La si definisce una ricetta antispreco, creata per ravvivare pezzi di pane secco in inverno e approfittare dell’abbondanza di pomodori nei periodi di raccolta. Pomés celebra l’amore per il piatto, spiegando anche che questa merenda è adatta a qualsiasi momento della giornata.
Non sfigura in un buffet, risolve cene improvvisate quando l’appetito scarseggia. Si adatta a incontrare ingredienti più sofisticati come il pesce crudo o dei peperoni grigliati.

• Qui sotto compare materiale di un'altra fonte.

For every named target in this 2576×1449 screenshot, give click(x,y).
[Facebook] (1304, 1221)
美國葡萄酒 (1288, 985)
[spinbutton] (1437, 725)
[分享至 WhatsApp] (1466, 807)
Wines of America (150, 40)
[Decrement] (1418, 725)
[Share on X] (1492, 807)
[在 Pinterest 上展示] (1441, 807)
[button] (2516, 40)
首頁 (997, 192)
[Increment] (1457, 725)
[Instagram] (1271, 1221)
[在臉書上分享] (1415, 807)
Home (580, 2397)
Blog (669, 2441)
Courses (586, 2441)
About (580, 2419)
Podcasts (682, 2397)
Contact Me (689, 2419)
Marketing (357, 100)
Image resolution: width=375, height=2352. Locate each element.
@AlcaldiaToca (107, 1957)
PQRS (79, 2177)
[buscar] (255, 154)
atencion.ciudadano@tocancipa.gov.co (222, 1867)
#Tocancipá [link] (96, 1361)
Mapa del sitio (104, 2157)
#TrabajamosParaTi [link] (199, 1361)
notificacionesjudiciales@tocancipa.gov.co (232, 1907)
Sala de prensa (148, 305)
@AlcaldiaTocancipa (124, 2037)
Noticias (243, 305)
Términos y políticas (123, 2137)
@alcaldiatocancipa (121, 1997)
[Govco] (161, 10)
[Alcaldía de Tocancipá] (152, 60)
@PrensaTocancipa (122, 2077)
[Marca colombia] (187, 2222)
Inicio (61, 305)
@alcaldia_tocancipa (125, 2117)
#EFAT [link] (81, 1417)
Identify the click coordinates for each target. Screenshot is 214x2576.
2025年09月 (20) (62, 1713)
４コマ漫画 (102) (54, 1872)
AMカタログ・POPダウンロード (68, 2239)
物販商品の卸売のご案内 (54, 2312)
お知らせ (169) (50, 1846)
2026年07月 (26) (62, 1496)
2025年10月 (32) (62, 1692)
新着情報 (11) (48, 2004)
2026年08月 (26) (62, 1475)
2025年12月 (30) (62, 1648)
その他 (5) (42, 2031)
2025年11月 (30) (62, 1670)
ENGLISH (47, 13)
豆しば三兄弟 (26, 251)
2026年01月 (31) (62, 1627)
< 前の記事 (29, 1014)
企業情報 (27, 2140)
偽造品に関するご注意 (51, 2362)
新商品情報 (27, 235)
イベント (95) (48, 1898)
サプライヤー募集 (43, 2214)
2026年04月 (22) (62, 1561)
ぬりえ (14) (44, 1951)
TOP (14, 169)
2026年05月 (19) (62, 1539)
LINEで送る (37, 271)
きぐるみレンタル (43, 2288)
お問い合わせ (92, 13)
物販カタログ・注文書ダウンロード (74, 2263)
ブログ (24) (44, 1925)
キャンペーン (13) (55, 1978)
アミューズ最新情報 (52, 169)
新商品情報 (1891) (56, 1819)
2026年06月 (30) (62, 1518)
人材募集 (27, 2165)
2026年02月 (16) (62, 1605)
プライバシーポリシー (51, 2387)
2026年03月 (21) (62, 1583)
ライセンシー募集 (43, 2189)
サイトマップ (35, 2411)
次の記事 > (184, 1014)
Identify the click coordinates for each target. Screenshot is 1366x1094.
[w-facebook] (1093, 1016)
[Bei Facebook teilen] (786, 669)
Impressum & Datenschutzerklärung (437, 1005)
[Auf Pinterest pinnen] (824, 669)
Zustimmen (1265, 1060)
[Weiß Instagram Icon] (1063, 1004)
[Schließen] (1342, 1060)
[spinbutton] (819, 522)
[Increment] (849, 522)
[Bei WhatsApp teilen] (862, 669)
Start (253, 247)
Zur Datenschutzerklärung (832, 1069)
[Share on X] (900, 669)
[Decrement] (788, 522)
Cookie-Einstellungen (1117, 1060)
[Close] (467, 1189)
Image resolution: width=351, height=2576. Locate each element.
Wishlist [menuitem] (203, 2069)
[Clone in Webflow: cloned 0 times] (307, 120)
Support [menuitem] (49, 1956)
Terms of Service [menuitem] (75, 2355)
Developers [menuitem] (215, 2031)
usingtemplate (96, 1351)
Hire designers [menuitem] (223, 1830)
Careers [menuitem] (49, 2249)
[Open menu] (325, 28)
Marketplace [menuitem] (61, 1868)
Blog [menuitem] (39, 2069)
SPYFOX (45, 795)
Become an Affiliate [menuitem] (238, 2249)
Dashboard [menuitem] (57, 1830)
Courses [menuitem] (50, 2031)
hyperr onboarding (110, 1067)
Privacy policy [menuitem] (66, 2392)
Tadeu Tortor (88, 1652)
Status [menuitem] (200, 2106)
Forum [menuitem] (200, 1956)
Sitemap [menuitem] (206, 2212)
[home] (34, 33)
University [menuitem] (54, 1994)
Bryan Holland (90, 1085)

Così il pa amb tomàquet è diventato una tapas comune in Catalogna, dove si serve su fette strofinate da ambo i lati con i tomàquet de penjar, di forma piccola e molto maturi. Il pane deve essere di farina di grano, «non troppo cotto, perché la crosta potrebbe rompersi o accentuare una nota un po’ bruciacchiata».
Il pane migliore
Il pane da usare per preparare questa merenda cambia di regione in regione. La Puglia, dove la panificazione è enciclopedica, ha trovato un minimo comun denominatore, che nell’estate 2023 ha fatto molto discutere per i suoi prezzi: la frisella.
Per Marco Lattanzi, creatore del Panificio Il Toscano (Tre Pani Gambero Rosso), «il pane da usare deve essere di grano duro che, come i pomodori, ha bisogno di molto sole per maturare. Anche l’accostamento cromatico tra questi due ingredienti racconta la stagione migliore per questa merenda».
I pomodori perfetti per l’operazione merenda sono i ciliegini o i datterini, meglio se di dimensioni contenute e appena raccolti. Una varietà local perfetta per la ricetta è il Regina, coltivato tra Fasano e Torre Canne, in provincia di Brindisi. Vanno spaccati con le dita per non ossidare l’ortaggio, mentre sugo e semi condiscono il pane. Per non sprecare nulla, si strofina la polpa sulla fetta, lasciando i resti sulla superficie.
Optional di questa “Ferrari” gastronomica: basilico, origano e sale. Il magico pizzico è inutile se il pomodoro è abbastanza salino. Il gesto finale, il disegno della “croce” di olio, è veloce, quasi invisibile e annuncia che la merenda è pronta.
Per la degustazione Pomés raccomanda: «Questo momento dev’essere rilassato. Pulizia e ordine nei dintorni. Sereno l’animo e sufficiente l’appetito».